InferentialReport.Rmd

---
title: "Inferential Exercise"
author: "bbneo"
date: "03/18/2015"
output: pdf_document
---

# The Effect of Vitamin C on Tooth Growth in Guinea Pigs

## Introduction

The `ToothGrowth` dataset in `R` is a set of measurements on:

"length of odontoblasts (teeth) in each of **10   guinea pigs** at each of three dose levels of Vitamin C (0.5, 1, and 2 mg) with each of two delivery methods (orange juice or ascorbic acid)."

```{r}
data(ToothGrowth)
```

See:

```{r, eval=FALSE}
help(ToothGrowth)
```

In this exercise, we will perform some basic exploratory and inferential data analysis on the `ToothGrowth` dataset.

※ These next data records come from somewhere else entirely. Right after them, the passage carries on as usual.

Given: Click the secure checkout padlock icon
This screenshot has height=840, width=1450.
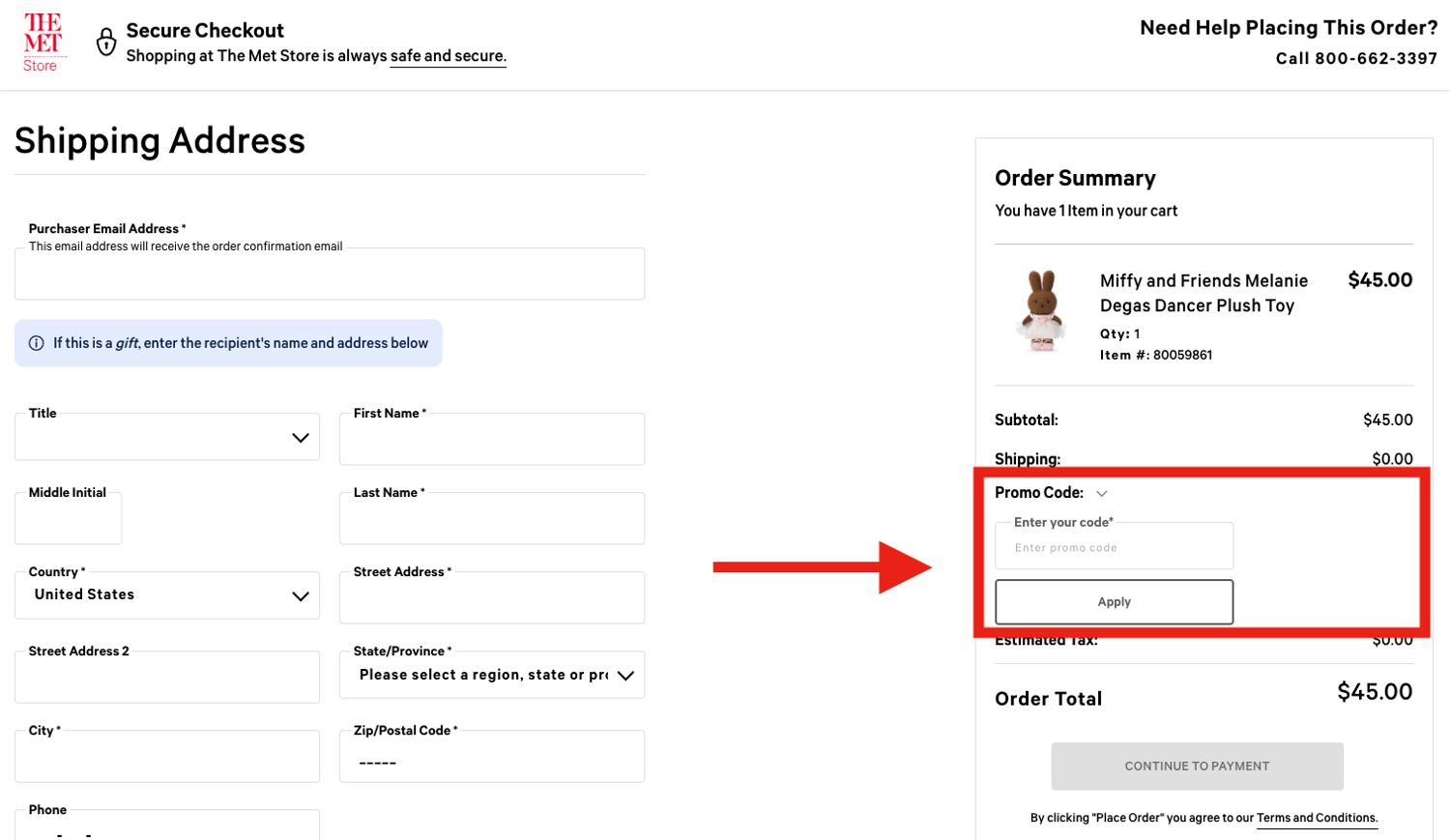Looking at the screenshot, I should [x=106, y=42].
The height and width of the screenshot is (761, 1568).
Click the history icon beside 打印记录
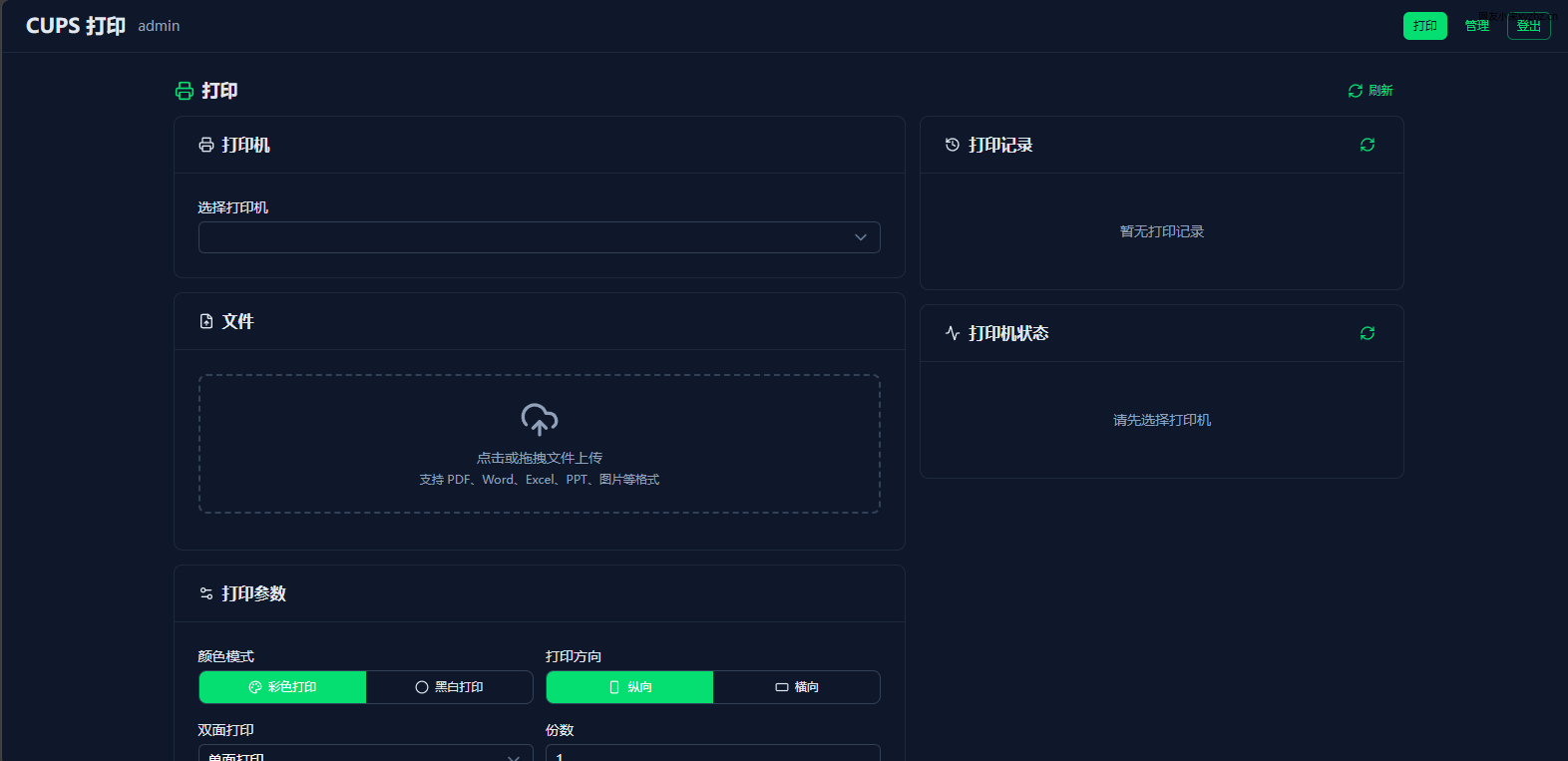(x=953, y=146)
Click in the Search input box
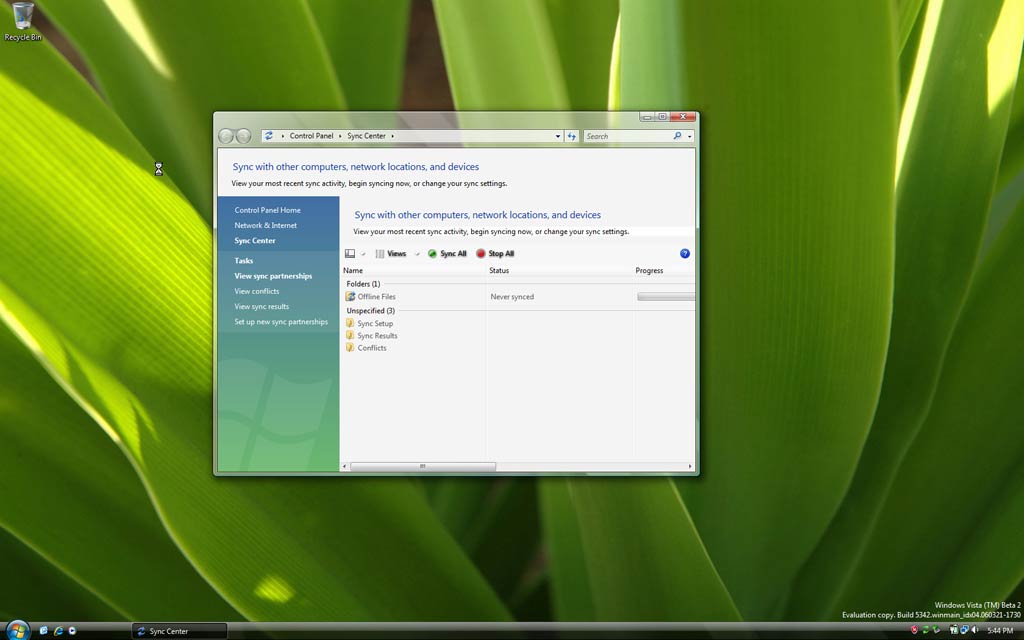The height and width of the screenshot is (640, 1024). point(626,136)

## Basic Summary of the ToothGrowth Data

```{r, collapse=TRUE}
data(ToothGrowth)
summary(ToothGrowth)
head(ToothGrowth)
with(ToothGrowth, table(dose,supp))
```

## Statistical Effects of Dose & Supplement

### Overview 

Summary boxplots from the data suggest some inferential questions to test.


```{r, echo=FALSE}
par(mfrow=c(1,2))

boxplot(len ~ supp, data = ToothGrowth,
        main="By Supplement", 
        ylab="Length")

boxplot(len ~ dose, data = ToothGrowth,
        main="By Dose level", 
        ylab="Length")
```

(The lower and upper ends of the [box-and-whisker plot](http://en.wikipedia.org/wiki/Box_plot) boxes represent the 25th and 75th quartiles of the data.  The dashed lines represent the extent to the minimum and maximum values of the data, and the midline across the box represents the *median* of the data.)

There seems to be a clear dose response relationship between the supplements and toothgrowth, but no *clear* difference between the supplement types.

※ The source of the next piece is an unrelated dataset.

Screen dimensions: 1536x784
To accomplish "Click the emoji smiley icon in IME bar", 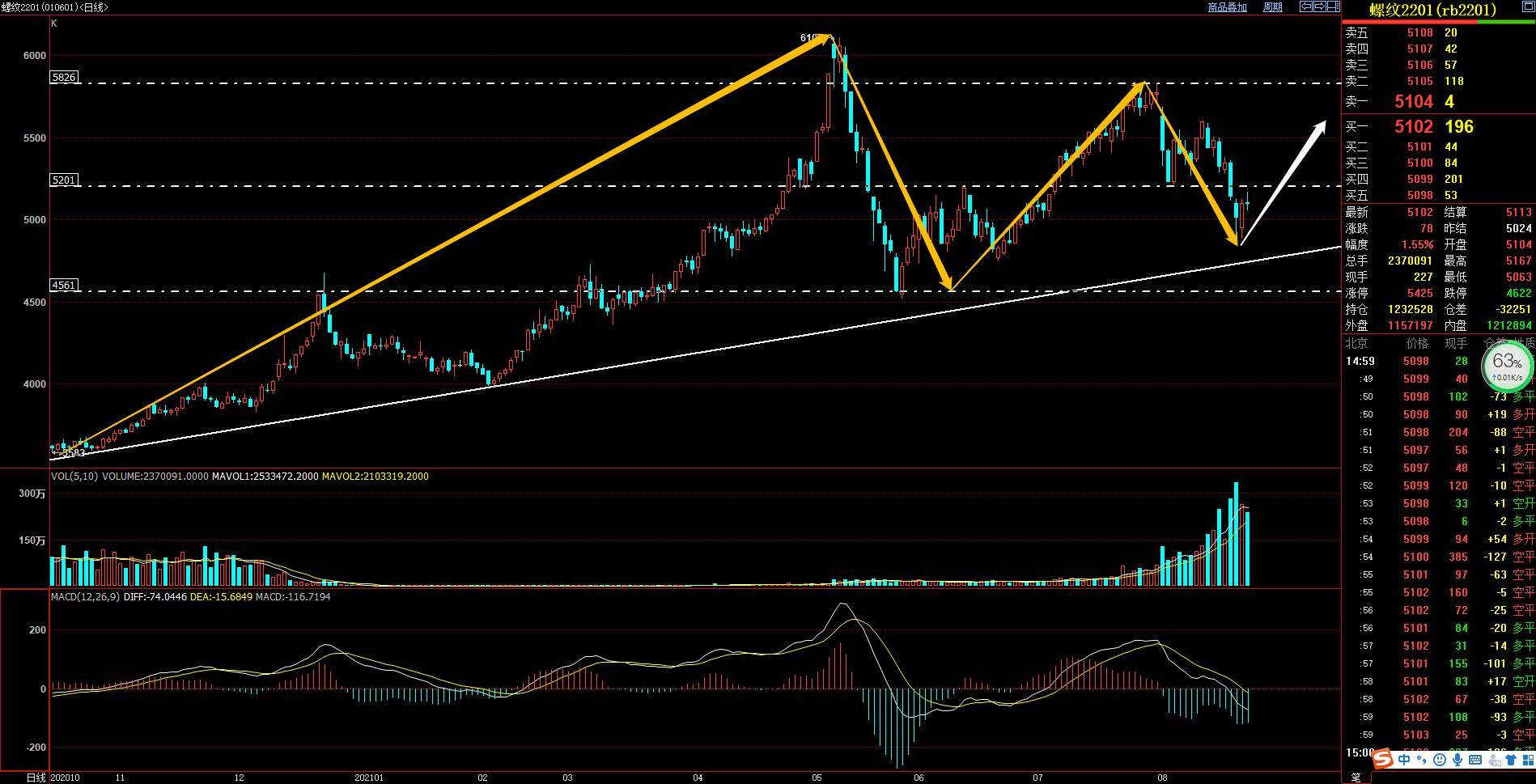I will click(x=1440, y=761).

### Subsetting Growth by Dose and Supplement Type

Breaking the dose response relationship out *by* supplement type highlights some differences between the supplement types at different doses. 

Although there does not seem to be a significant difference in growth between the supplements at the *highest* dose level, at the low and middle dose levels, the `OJ` supplement demonstrates more growth.  I will present the statistical test results below.


```{r, echo=FALSE}
par(mfrow=c(1,2))

boxplot(len ~ dose, 
        data = ToothGrowth[ToothGrowth$supp=="OJ",],
        ylim=c(0,35),
        main="Suppl OJ",
        xlab="Dose",
        ylab="Length"
        )

boxplot(len ~ dose, 
        data = ToothGrowth[ToothGrowth$supp=="VC",],
        ylim=c(0,35),
        main="Suppl VC",
        xlab="Dose",
        ylab="Length"
        )
```


### Hypothesis Tests of growth vs. supplement *Type*

The underlying assumption to this analysis is that the growth measurements at given dose and supplement type are iid random variables.  With small sample sizes of `10`, this makes the *t-test* appropriate.  The sample groups are not paired (different animals).  Based on the wide variation in the boxplot box sizes above, it seems prudent to use the default assumption of *unequal* variances between the groups.  

#### Overall

Over the data for *all* dose levels, we cannot reject the hypothesis that the difference in tooth growth between the supplement types is zero, because the 95% CI includes zero.  

```{r}
t.test( len ~ supp, ToothGrowth )
```

#### Comparing at the Same Dose Levels

Tooth growth between supplements at the *same* dose levels does show some significant differences though.  

The table below summarizes *t*-test hypothesis testing results for the null hypothesis that the *mean difference in tooth growth between supplement types* is zero at different dose levels. 

```{r, echo=FALSE}
# 
# The `R` code below will build up a result dataframe with t-test results for 
# the tooth growth between supplements, by dose levels:
# 
dose <- c(0.5,1.0,2.0)

results <- data.frame()
for (d in dose) {
  tdose <- t.test( len ~ supp, 
                   subset(ToothGrowth,
                          dose==d))
  row <- with(tdose, 
              cbind(d,statistic,parameter,
                    conf.int[1],conf.int[2],
                    p.value,estimate[1],estimate[2])
              )
  results <- rbind(results, row)
}

names(results) <- c("Dose","t.stat","df",
                    "95CI.lo", "95CI.hi",
                    "pval", "mean.OJ", "mean.VC")

round(results,3)
```

As the boxplots above suggest, the hypothesis testing results support the conclusions that:

1. Tooth growth is significantly greater at the 0.5 and 1.0 doses with `OJ`.  The 95% CI does not include zero.  (p-values = `r round(c(results[dose==0.5,]$pval,results[dose==1.0,]$pval),3)`, respectively).  

2. At the highest dose level, 2.0, there is no significant difference in tooth growth.  The 95% CI includes zero.